NCTN employs an inclusive process for generating studies and conducting clinical trials using broad representation from the oncology field, including academic researchers, as well as professional organizations, patients, and advocates.  In particular, community-based clinical trials play an important role in expanding the implementation of research findings to encompass all phases of cancer care delivery.  A new system to support clinical trials research in the community setting, the NCI Community Oncology Research Program (NCORP), which will play a critical, complementary role to the NCTN, is being launched later this year and will involve both cancer treatment and cancer care delivery research.

The NCTN will focus on phase 3 trials, the gold standard for establishing new treatments.  It is anticipated that grant support for the NCTN program could be in the range of $150 million per year with additional funds for central administrative support made available through other NCI support contracts and grant programs.

Following the results of peer review, four adult Network groups and one pediatric group, each with its own operations and statistical centers, will be funded.  The new Network groups will be engaged in closely knit collaborations to study and evaluate new cancer treatments and advanced approaches to imaging.  By comparison, the former program contained nine adult groups, each with its own administrative and statistical centers.  The NCTN will also include a Canadian group in the Network as NCI has had long-standing collaborations with Canadian investigators in clinical trials.

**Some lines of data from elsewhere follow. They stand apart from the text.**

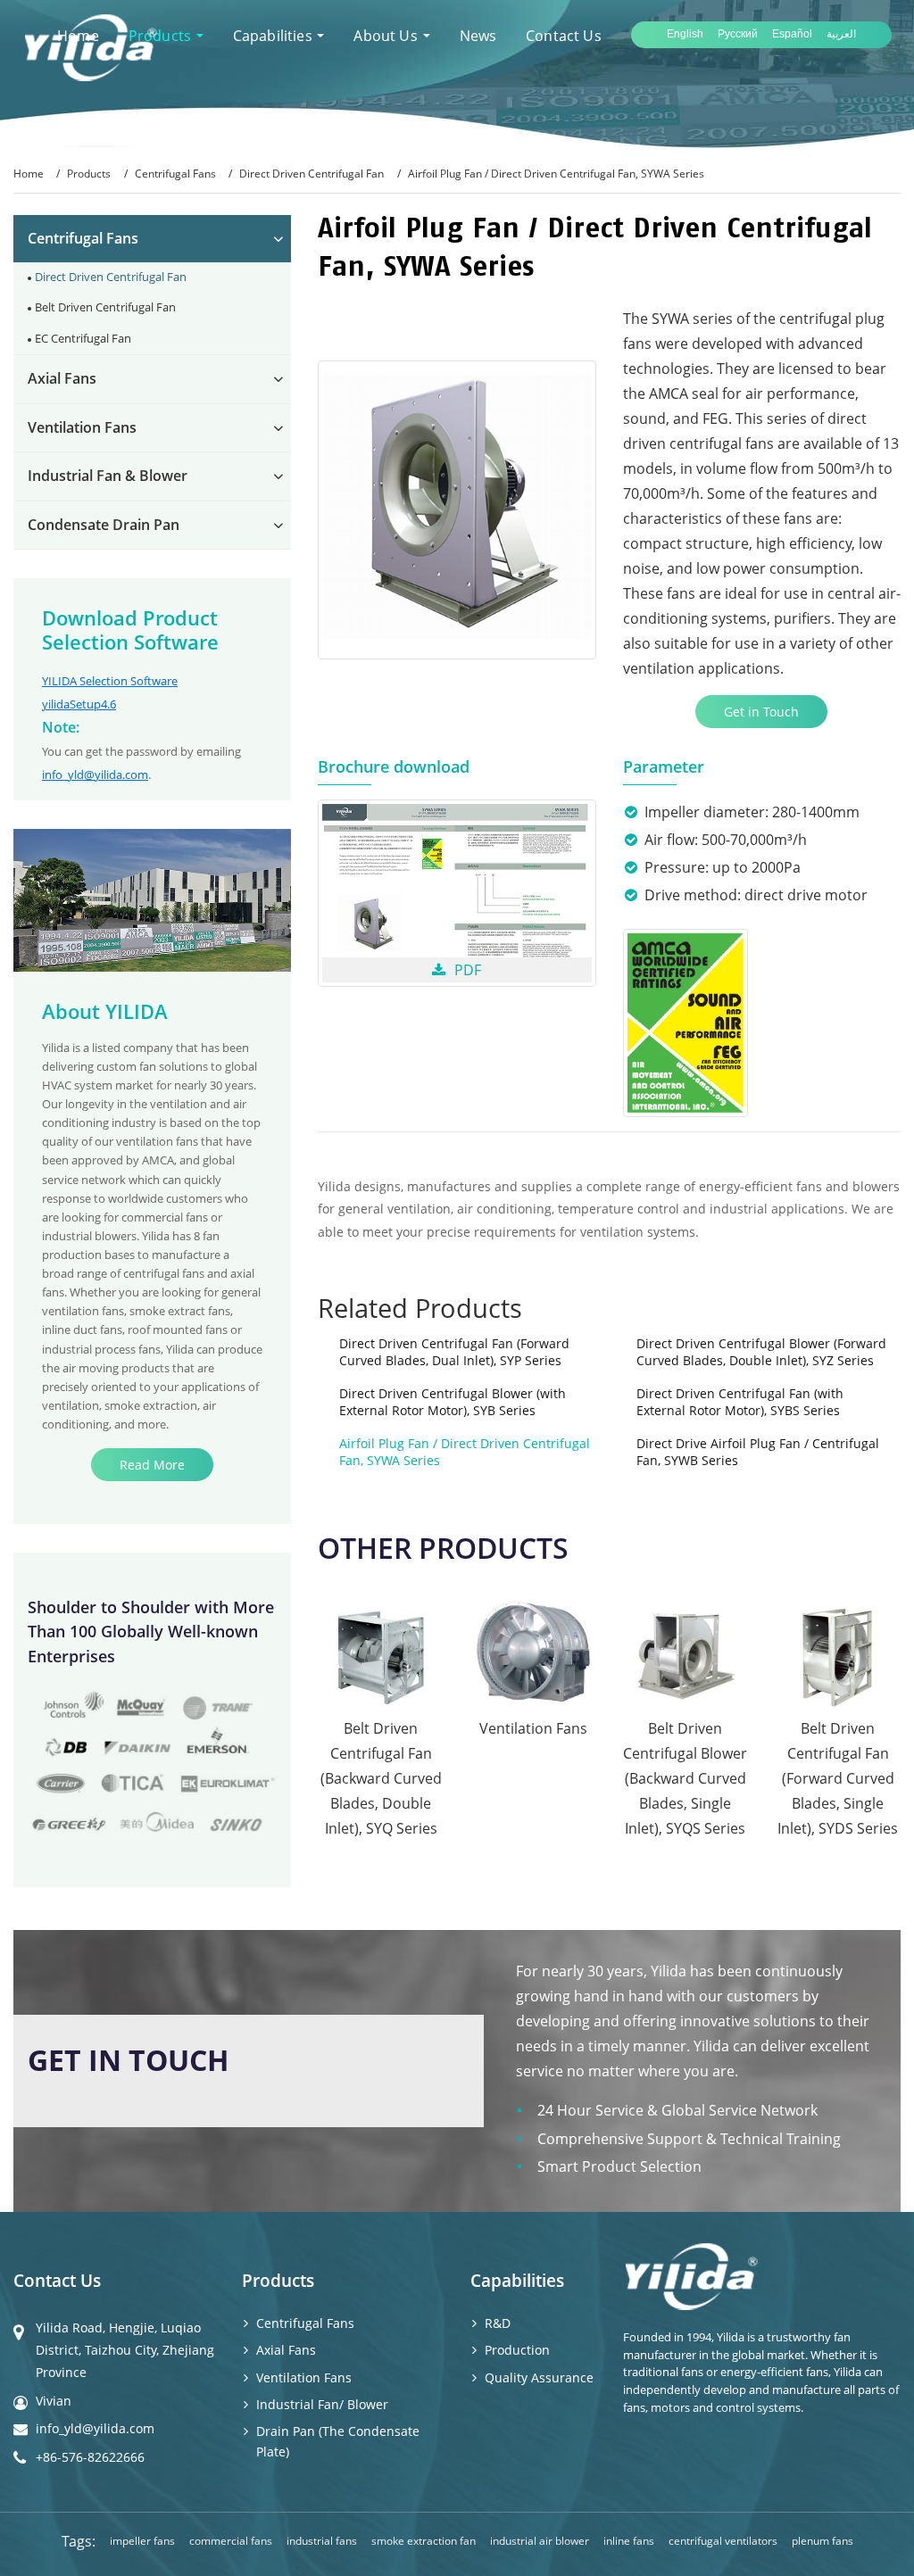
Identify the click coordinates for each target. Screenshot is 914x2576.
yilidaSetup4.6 (79, 704)
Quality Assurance (539, 2377)
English (685, 34)
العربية (841, 34)
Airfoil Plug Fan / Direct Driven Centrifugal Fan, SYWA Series (464, 1452)
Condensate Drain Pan (103, 524)
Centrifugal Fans (175, 173)
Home (28, 173)
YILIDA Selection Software (110, 681)
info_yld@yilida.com (95, 774)
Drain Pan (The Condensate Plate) (338, 2441)
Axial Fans (62, 378)
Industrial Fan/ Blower (322, 2404)
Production (517, 2349)
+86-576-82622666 (90, 2456)
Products (89, 173)
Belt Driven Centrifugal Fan (105, 307)
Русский (738, 34)
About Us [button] (386, 36)
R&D (498, 2323)
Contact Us (564, 36)
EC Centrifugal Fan (83, 338)
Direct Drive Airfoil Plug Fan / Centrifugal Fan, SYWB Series (757, 1452)
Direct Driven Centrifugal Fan (311, 173)
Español (792, 34)
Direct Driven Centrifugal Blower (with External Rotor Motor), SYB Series (452, 1402)
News (478, 36)
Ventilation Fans (82, 427)
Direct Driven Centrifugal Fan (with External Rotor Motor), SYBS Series (739, 1402)
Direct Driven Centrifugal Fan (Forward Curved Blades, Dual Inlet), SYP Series (454, 1352)
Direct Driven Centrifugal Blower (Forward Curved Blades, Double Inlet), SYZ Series (761, 1352)
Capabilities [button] (274, 36)
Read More (152, 1464)
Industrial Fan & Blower (107, 475)
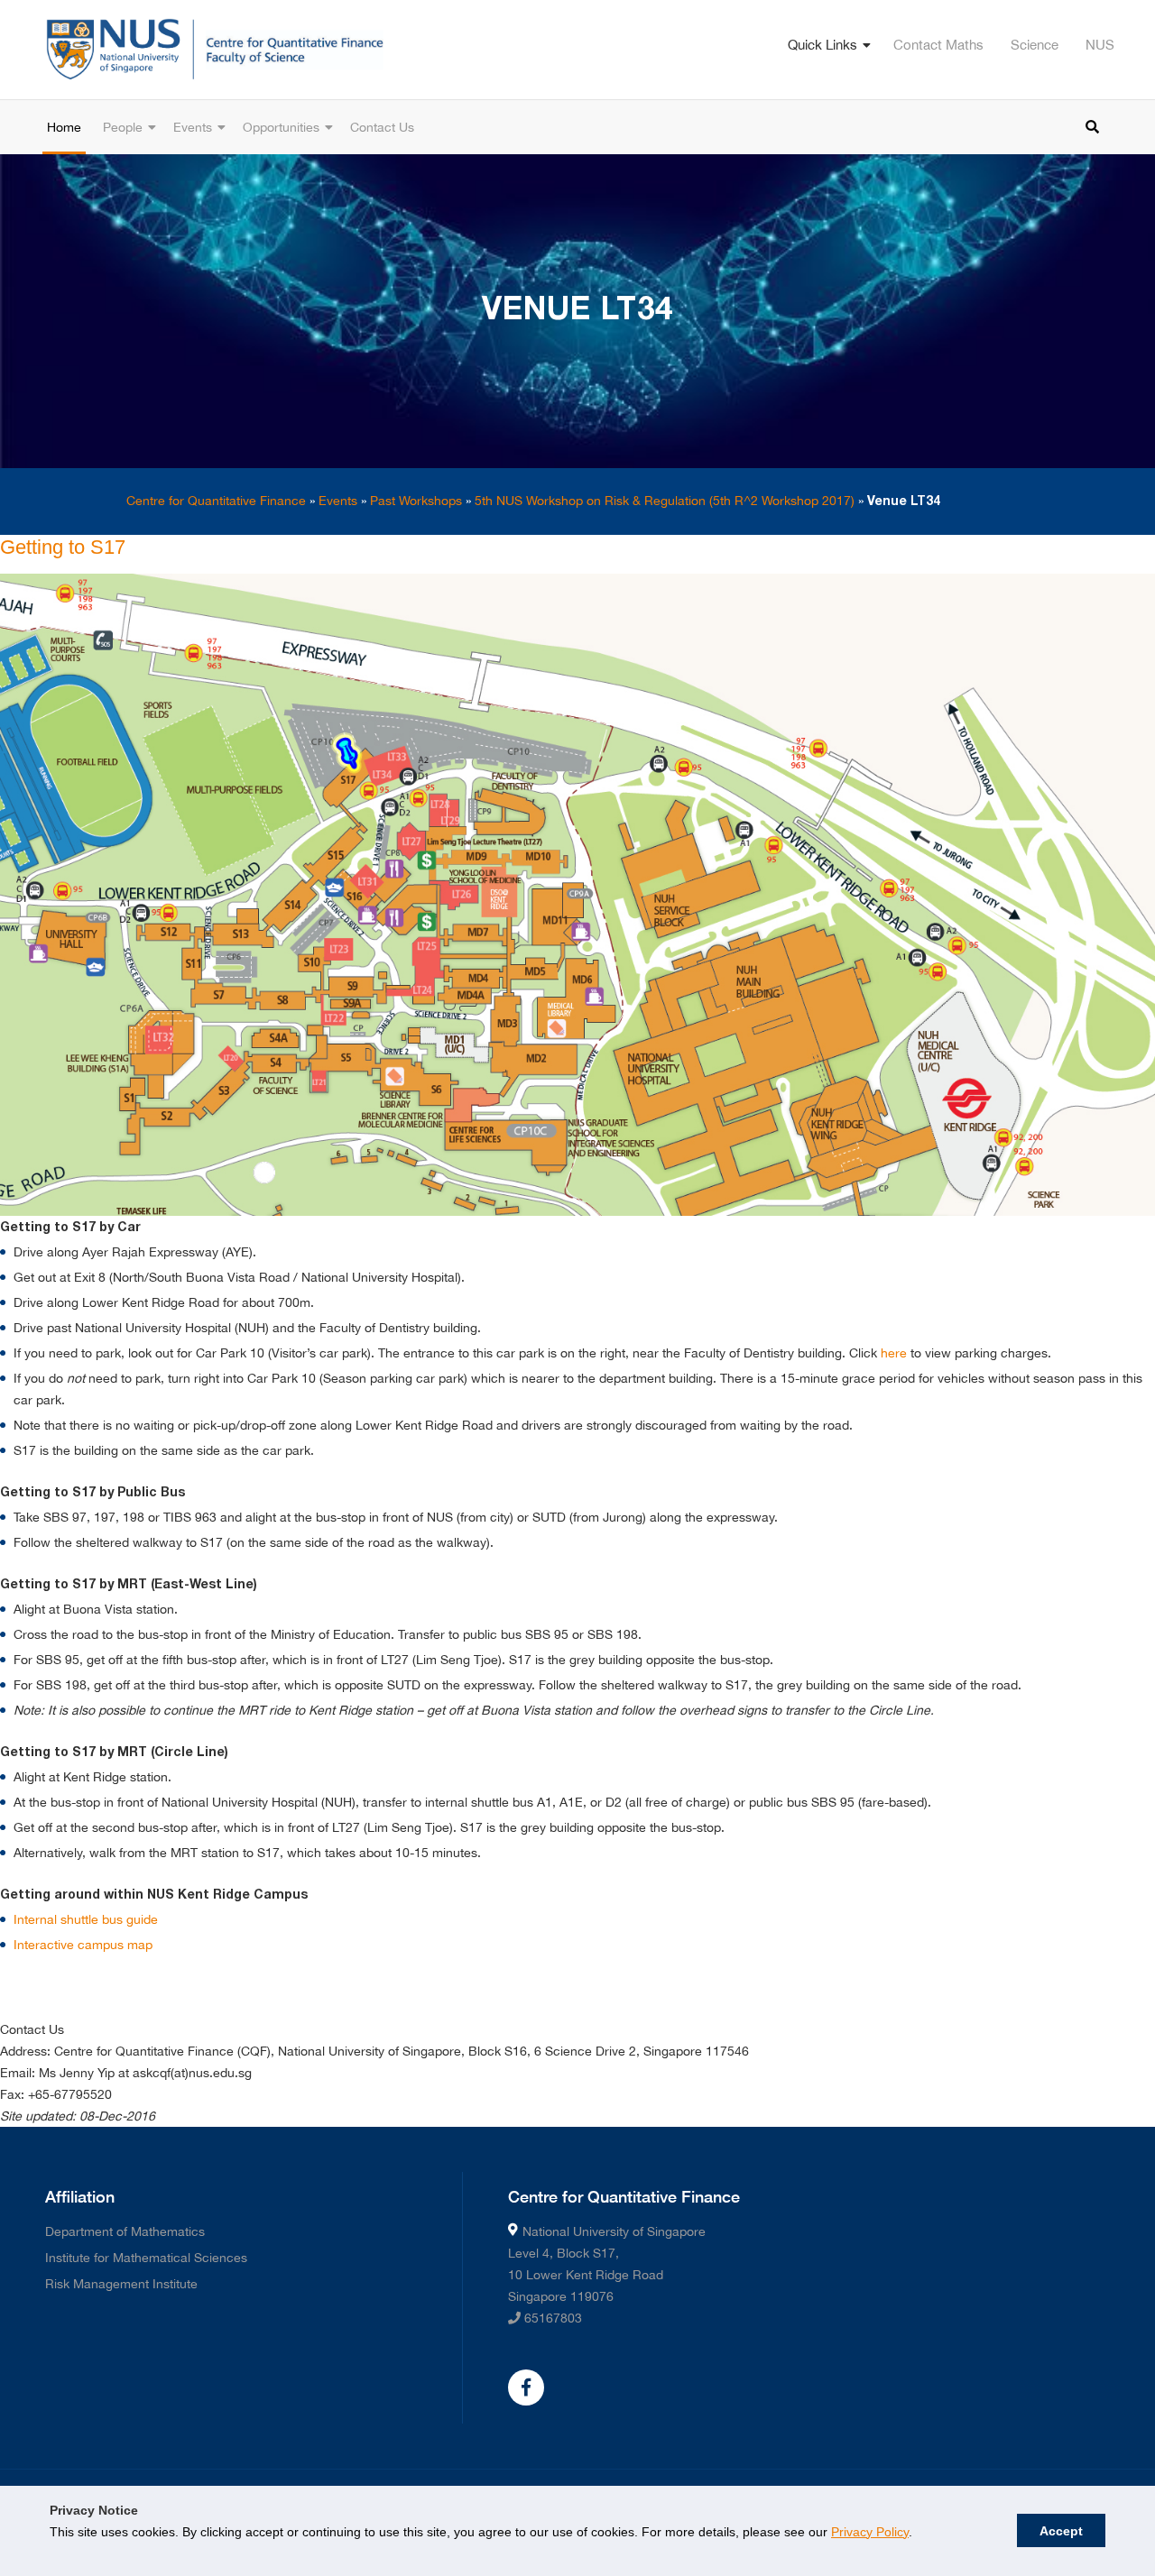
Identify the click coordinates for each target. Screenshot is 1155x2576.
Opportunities (281, 127)
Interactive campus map (83, 1944)
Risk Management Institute (121, 2284)
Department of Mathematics (125, 2231)
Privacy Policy (870, 2532)
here (894, 1353)
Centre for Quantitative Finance (216, 500)
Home (64, 127)
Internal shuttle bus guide (86, 1919)
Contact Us (382, 127)
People (123, 127)
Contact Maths (938, 44)
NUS (1100, 44)
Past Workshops (416, 500)
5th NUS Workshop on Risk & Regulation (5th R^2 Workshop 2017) (665, 500)
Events (192, 127)
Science (1034, 44)
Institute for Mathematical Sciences (146, 2257)
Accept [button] (1061, 2531)
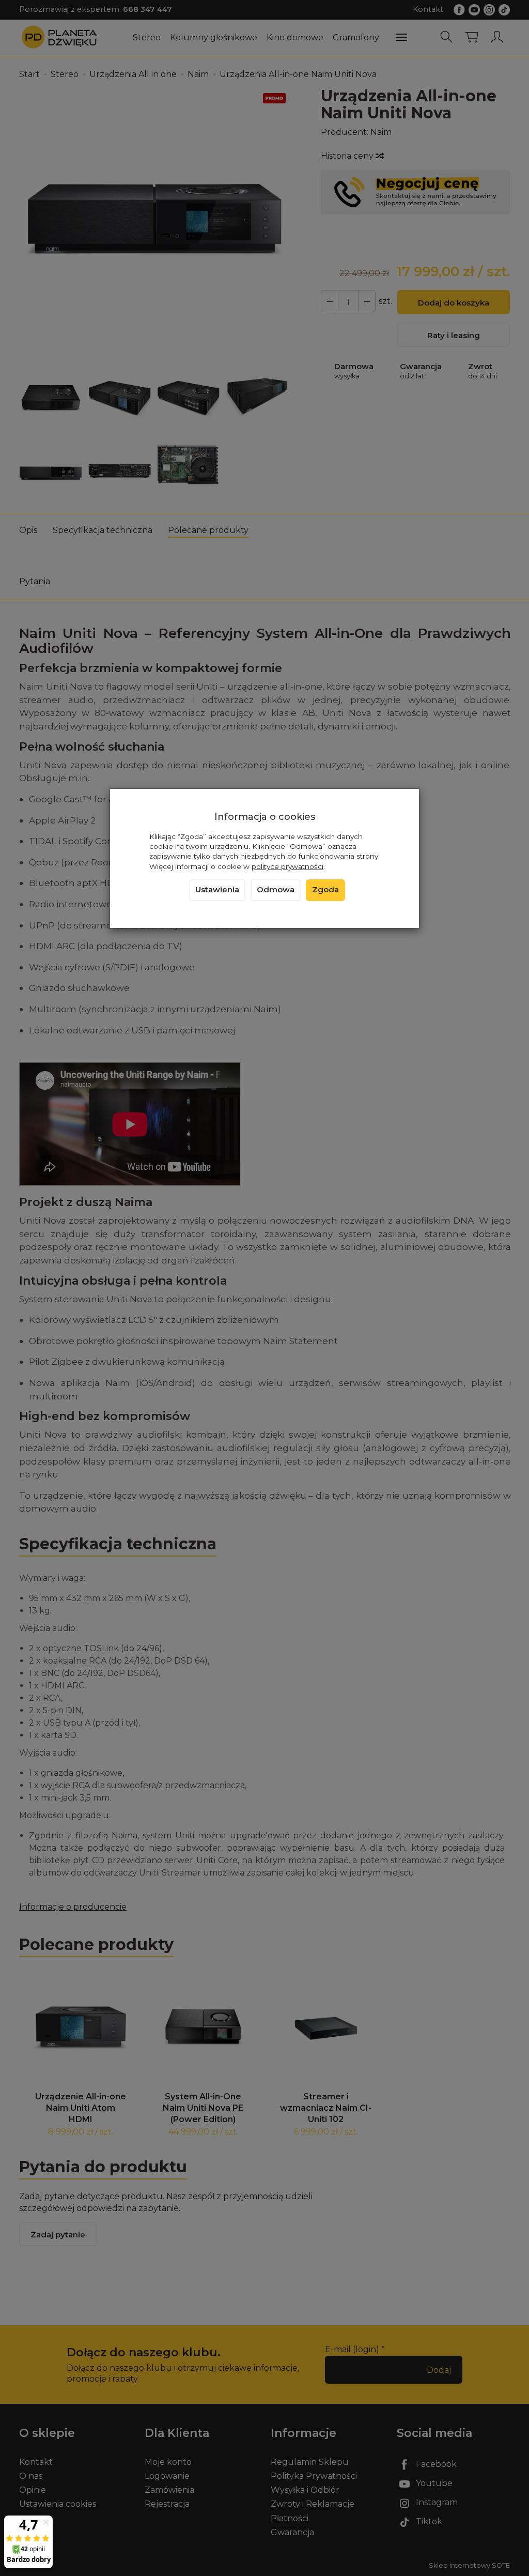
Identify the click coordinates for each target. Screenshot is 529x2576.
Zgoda (325, 889)
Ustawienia (217, 889)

Lead Academic Participating Site (LAPS) grants, created specifically for the NCTN, target many of NCI’s designated Cancer Centers.  LAPS will provide scientific leadership in development and conduct of clinical trials in association with the adult clinical trial groups.  The LAPS will receive increased funding because of higher patient enrollment costs, but must maintain a high performance standard in patient accrual.  About 30 LAPS will work together with one or more of the new NCTN adult groups, expanding the reach of the network. 

One important outcome of this new Network will be the ability to facilitate the conduct of trials in rare tumors where patient accrual has always been very difficult.  The availability of a national network of clinical trials sites to locate and enroll patients with unusual cancers should enhance the feasibility of conducting such studies.  Also, as more cancers are molecularly defined and classified into smaller subsets, the new network structure will support the molecular screening studies needed to define and locate the smaller groups of patients who might be eligible for such studies.

“NCTN investigators are better poised than ever to address the most critical clinical research questions,” said Jeff Abrams, M.D., associate director of NCI’s Cancer Therapy Evaluation Program.  “Employing the newly revitalized and efficient NCTN, scientists can conduct trials concentrating on specific cancers, specific populations, or particular methods, such as genetic screening of tumors, imaging, radiation, and surgery.”